O setor financeiro está respondendo a uma demanda da sociedade, mais especificamente da juventude ativista, que percebeu que seu futuro está em risco. Isso quer dizer que estamos falando de padrões de consumo, de produtos, hábitos. Portanto, o ponto de partida em relação ao assunto é novo, pois quando você tem as gerações mais novas e o setor financeiro na mesma operação, significa que os governos já estão a reboque. Por exemplo, vamos pegar o caso do cigarro. Nesse processo, as variantes foram: as evidências da medicina, a juventude, os pais sendo pressionados a mudar, além de políticas públicas. Até que chegamos a uma geração que hoje praticamente já não fuma. Na questão ambiental é parecido. Virar o jogo é uma transição de gerações.
Em artigo publicado recentemente no Capital Reset, você fala da necessidade de se ter o Ministério da Economia liderando as negociações do debate climático, e não o do Meio Ambiente. Como é em outros países do mundo?
Talvez o país mais importante dessa discussão seja a Alemanha, que na primeira década dos anos 2000 iniciou uma conversão energética. Isso significou que as questões da energia e do meio ambiente vieram para o centro da agenda econômica.

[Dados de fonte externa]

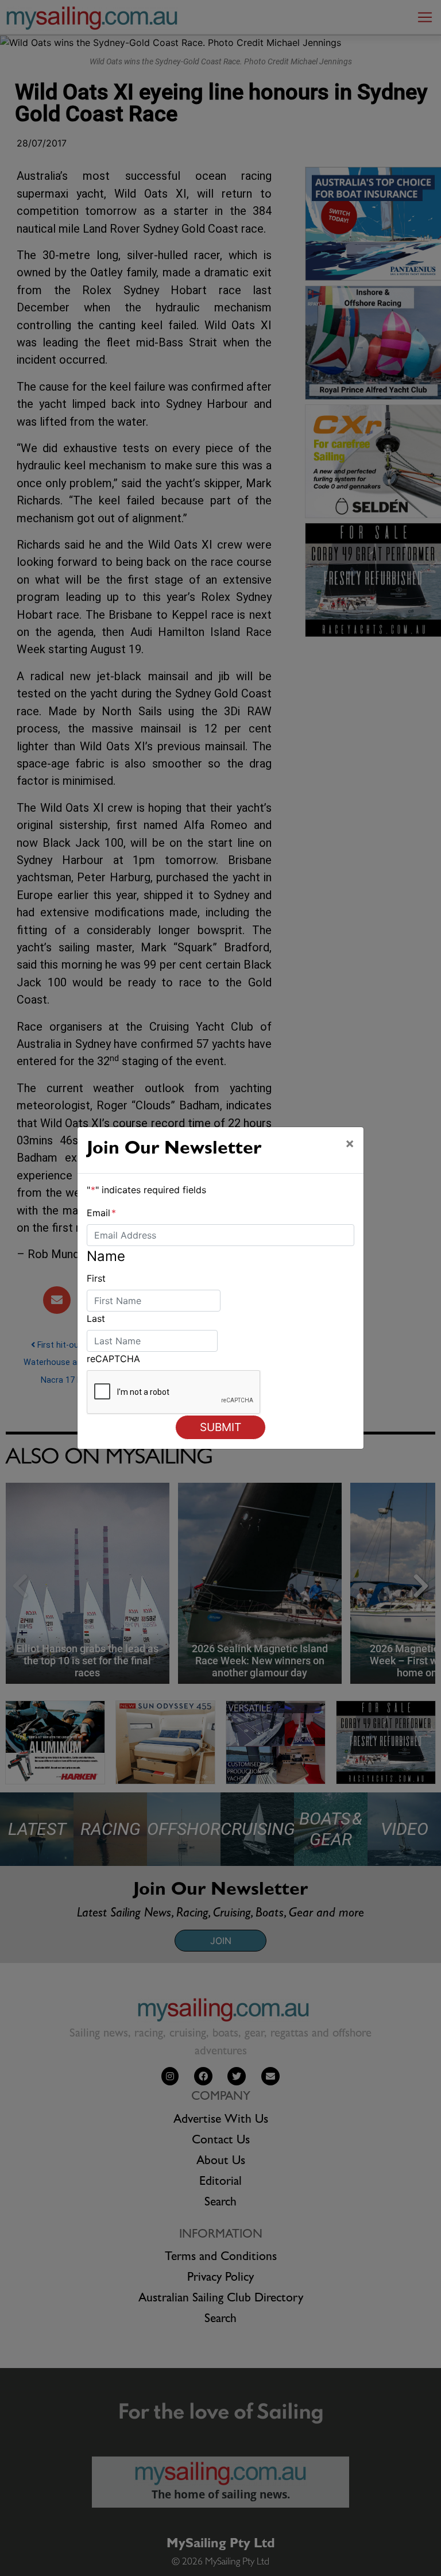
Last (96, 1318)
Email (101, 1212)
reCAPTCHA (113, 1358)
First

Houve um processo de reestruturação produtiva e, a partir daí, esforços consistentemente orientados nessa direção. Não quer dizer que eles não lidem mais com problemas energéticos – questão nuclear, dependência de carvão, entre outros –, mas que as discussões relacionadas à descarbonização foram para o centro da agenda econômica no País. E isso é um choque na economia, pois você vai “passar a limpo” todo o seu parque industrial.
Hoje, nós temos duas grandes transformações que são irreversíveis e vão ocorrer ao longo de gerações: a descarbonização e a transformação digital. A covid acelerou drasticamente a segunda. Já a transição energética não é tão simples assim: estamos falando de casas, empresas, matriz de recursos naturais. A Alemanha, voltando ao nosso exemplo, lançou uma linha de crédito subsidiado para que as pessoas fizessem a conversão energética de suas casas. Ou seja, não é apenas um setor que precisa se mobilizar. São as famílias, as empresas, os governos. E para isso é preciso recursos. Portanto, não faz sentido o Ministério do Meio Ambiente conduzir esse debate, pois os mecanismos de financiamento para essa transição não estão ali. Hoje, inclusive, a tendência é que os bancos se tornem os maiores agentes dessa oferta de crédito.